About this exercise =>
Can you lay out the lines below as a Markdown table with the columns "No." and "Line", numbering each row and leaving out the blank lines?

Items from a dataset:
=====
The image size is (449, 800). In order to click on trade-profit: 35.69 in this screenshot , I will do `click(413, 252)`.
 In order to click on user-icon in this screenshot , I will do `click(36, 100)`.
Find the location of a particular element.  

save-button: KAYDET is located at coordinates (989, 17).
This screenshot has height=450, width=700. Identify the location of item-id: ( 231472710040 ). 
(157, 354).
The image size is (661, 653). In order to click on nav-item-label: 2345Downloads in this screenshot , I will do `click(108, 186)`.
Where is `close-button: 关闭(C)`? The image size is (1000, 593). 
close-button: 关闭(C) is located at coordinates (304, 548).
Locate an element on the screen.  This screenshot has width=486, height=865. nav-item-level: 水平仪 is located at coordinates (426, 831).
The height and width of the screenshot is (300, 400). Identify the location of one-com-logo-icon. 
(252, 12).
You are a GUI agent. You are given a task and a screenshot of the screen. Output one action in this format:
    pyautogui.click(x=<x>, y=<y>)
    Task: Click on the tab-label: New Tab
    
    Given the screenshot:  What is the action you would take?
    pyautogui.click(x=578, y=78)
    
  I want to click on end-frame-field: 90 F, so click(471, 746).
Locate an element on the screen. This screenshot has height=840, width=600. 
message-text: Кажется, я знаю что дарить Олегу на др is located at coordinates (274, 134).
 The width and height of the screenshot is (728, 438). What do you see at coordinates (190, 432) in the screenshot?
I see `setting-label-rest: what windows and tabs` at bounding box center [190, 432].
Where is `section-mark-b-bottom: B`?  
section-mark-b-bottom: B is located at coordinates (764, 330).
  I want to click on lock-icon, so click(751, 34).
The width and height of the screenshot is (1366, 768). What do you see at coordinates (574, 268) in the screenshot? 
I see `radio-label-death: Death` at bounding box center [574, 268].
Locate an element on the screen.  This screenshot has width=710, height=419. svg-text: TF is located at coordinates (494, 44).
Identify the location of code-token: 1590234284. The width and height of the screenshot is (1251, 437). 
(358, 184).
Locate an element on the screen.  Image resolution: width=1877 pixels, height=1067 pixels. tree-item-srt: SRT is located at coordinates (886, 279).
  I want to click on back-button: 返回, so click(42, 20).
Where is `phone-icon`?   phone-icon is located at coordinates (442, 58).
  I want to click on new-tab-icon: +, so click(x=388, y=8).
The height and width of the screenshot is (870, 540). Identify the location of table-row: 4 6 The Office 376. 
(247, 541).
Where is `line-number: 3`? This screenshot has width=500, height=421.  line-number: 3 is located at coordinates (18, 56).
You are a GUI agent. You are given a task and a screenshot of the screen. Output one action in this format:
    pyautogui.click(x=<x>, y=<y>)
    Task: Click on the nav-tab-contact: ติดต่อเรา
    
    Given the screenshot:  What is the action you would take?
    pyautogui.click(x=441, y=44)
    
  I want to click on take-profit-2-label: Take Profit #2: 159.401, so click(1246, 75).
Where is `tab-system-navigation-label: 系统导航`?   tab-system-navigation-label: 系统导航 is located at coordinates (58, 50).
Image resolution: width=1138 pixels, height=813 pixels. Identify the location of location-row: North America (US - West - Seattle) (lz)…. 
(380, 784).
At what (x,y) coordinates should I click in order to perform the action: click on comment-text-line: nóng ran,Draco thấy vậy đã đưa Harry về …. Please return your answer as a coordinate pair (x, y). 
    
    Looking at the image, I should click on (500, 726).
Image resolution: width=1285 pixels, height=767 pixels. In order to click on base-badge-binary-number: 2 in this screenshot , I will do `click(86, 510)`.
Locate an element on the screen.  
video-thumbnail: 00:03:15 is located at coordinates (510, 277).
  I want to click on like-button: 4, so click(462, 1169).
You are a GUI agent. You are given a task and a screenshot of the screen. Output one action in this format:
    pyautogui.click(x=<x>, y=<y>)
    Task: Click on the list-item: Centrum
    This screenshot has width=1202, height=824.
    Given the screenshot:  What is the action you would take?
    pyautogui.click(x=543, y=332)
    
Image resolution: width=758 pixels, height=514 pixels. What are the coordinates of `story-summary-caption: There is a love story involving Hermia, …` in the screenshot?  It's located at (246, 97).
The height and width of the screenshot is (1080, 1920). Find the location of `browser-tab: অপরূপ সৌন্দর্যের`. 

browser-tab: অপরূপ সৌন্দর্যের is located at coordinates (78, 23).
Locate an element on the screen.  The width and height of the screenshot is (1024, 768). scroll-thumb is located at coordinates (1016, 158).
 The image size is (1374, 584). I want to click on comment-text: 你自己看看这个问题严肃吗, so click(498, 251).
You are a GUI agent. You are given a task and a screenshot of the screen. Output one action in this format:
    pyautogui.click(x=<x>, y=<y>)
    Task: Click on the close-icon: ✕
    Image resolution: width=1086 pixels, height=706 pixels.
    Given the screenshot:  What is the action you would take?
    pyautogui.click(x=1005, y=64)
=====
Written response =>
| No. | Line |
|---|---|
| 1 | The image size is (449, 800). In order to click on trade-profit: 35.69 in this screenshot , I will do `click(413, 252)`. |
| 2 |  In order to click on user-icon in this screenshot , I will do `click(36, 100)`. |
| 3 | Find the location of a particular element.   |
| 4 | save-button: KAYDET is located at coordinates (989, 17). |
| 5 | This screenshot has height=450, width=700. Identify the location of item-id: ( 231472710040 ).  |
| 6 | (157, 354). |
| 7 | The image size is (661, 653). In order to click on nav-item-label: 2345Downloads in this screenshot , I will do `click(108, 186)`. |
| 8 | Where is `close-button: 关闭(C)`? The image size is (1000, 593).  |
| 9 | close-button: 关闭(C) is located at coordinates (304, 548). |
| 10 | Locate an element on the screen.  This screenshot has width=486, height=865. nav-item-level: 水平仪 is located at coordinates (426, 831). |
| 11 | The height and width of the screenshot is (300, 400). Identify the location of one-com-logo-icon.  |
| 12 | (252, 12). |
| 13 | You are a GUI agent. You are given a task and a screenshot of the screen. Output one action in this format: |
| 14 |     pyautogui.click(x=<x>, y=<y>) |
| 15 |     Task: Click on the tab-label: New Tab |
| 16 |     Given the screenshot:  What is the action you would take? |
| 17 |     pyautogui.click(x=578, y=78) |
| 18 |   I want to click on end-frame-field: 90 F, so click(471, 746). |
| 19 | Locate an element on the screen. This screenshot has height=840, width=600.  |
| 20 | message-text: Кажется, я знаю что дарить Олегу на др is located at coordinates (274, 134). |
| 21 |  The width and height of the screenshot is (728, 438). What do you see at coordinates (190, 432) in the screenshot? |
| 22 | I see `setting-label-rest: what windows and tabs` at bounding box center [190, 432]. |
| 23 | Where is `section-mark-b-bottom: B`?   |
| 24 | section-mark-b-bottom: B is located at coordinates (764, 330). |
| 25 |   I want to click on lock-icon, so click(751, 34). |
| 26 | The width and height of the screenshot is (1366, 768). What do you see at coordinates (574, 268) in the screenshot?  |
| 27 | I see `radio-label-death: Death` at bounding box center [574, 268]. |
| 28 | Locate an element on the screen.  This screenshot has width=710, height=419. svg-text: TF is located at coordinates (494, 44). |
| 29 | Identify the location of code-token: 1590234284. The width and height of the screenshot is (1251, 437).  |
| 30 | (358, 184). |
| 31 | Locate an element on the screen.  Image resolution: width=1877 pixels, height=1067 pixels. tree-item-srt: SRT is located at coordinates (886, 279). |
| 32 |   I want to click on back-button: 返回, so click(42, 20). |
| 33 | Where is `phone-icon`?   phone-icon is located at coordinates (442, 58). |
| 34 |   I want to click on new-tab-icon: +, so click(x=388, y=8). |
| 35 | The height and width of the screenshot is (870, 540). Identify the location of table-row: 4 6 The Office 376.  |
| 36 | (247, 541). |
| 37 | Where is `line-number: 3`? This screenshot has width=500, height=421.  line-number: 3 is located at coordinates (18, 56). |
| 38 | You are a GUI agent. You are given a task and a screenshot of the screen. Output one action in this format: |
| 39 |     pyautogui.click(x=<x>, y=<y>) |
| 40 |     Task: Click on the nav-tab-contact: ติดต่อเรา |
| 41 |     Given the screenshot:  What is the action you would take? |
| 42 |     pyautogui.click(x=441, y=44) |
| 43 |   I want to click on take-profit-2-label: Take Profit #2: 159.401, so click(1246, 75). |
| 44 | Where is `tab-system-navigation-label: 系统导航`?   tab-system-navigation-label: 系统导航 is located at coordinates (58, 50). |
| 45 | Image resolution: width=1138 pixels, height=813 pixels. Identify the location of location-row: North America (US - West - Seattle) (lz)….  |
| 46 | (380, 784). |
| 47 | At what (x,y) coordinates should I click in order to perform the action: click on comment-text-line: nóng ran,Draco thấy vậy đã đưa Harry về …. Please return your answer as a coordinate pair (x, y).  |
| 48 |     Looking at the image, I should click on (500, 726). |
| 49 | Image resolution: width=1285 pixels, height=767 pixels. In order to click on base-badge-binary-number: 2 in this screenshot , I will do `click(86, 510)`. |
| 50 | Locate an element on the screen.   |
| 51 | video-thumbnail: 00:03:15 is located at coordinates (510, 277). |
| 52 |   I want to click on like-button: 4, so click(462, 1169). |
| 53 | You are a GUI agent. You are given a task and a screenshot of the screen. Output one action in this format: |
| 54 |     pyautogui.click(x=<x>, y=<y>) |
| 55 |     Task: Click on the list-item: Centrum |
| 56 |     This screenshot has width=1202, height=824. |
| 57 |     Given the screenshot:  What is the action you would take? |
| 58 |     pyautogui.click(x=543, y=332) |
| 59 | Image resolution: width=758 pixels, height=514 pixels. What are the coordinates of `story-summary-caption: There is a love story involving Hermia, …` in the screenshot?  It's located at (246, 97). |
| 60 | The height and width of the screenshot is (1080, 1920). Find the location of `browser-tab: অপরূপ সৌন্দর্যের`.  |
| 61 | browser-tab: অপরূপ সৌন্দর্যের is located at coordinates (78, 23). |
| 62 | Locate an element on the screen.  The width and height of the screenshot is (1024, 768). scroll-thumb is located at coordinates (1016, 158). |
| 63 |  The image size is (1374, 584). I want to click on comment-text: 你自己看看这个问题严肃吗, so click(498, 251). |
| 64 | You are a GUI agent. You are given a task and a screenshot of the screen. Output one action in this format: |
| 65 |     pyautogui.click(x=<x>, y=<y>) |
| 66 |     Task: Click on the close-icon: ✕ |
| 67 |     Image resolution: width=1086 pixels, height=706 pixels. |
| 68 |     Given the screenshot:  What is the action you would take? |
| 69 |     pyautogui.click(x=1005, y=64) |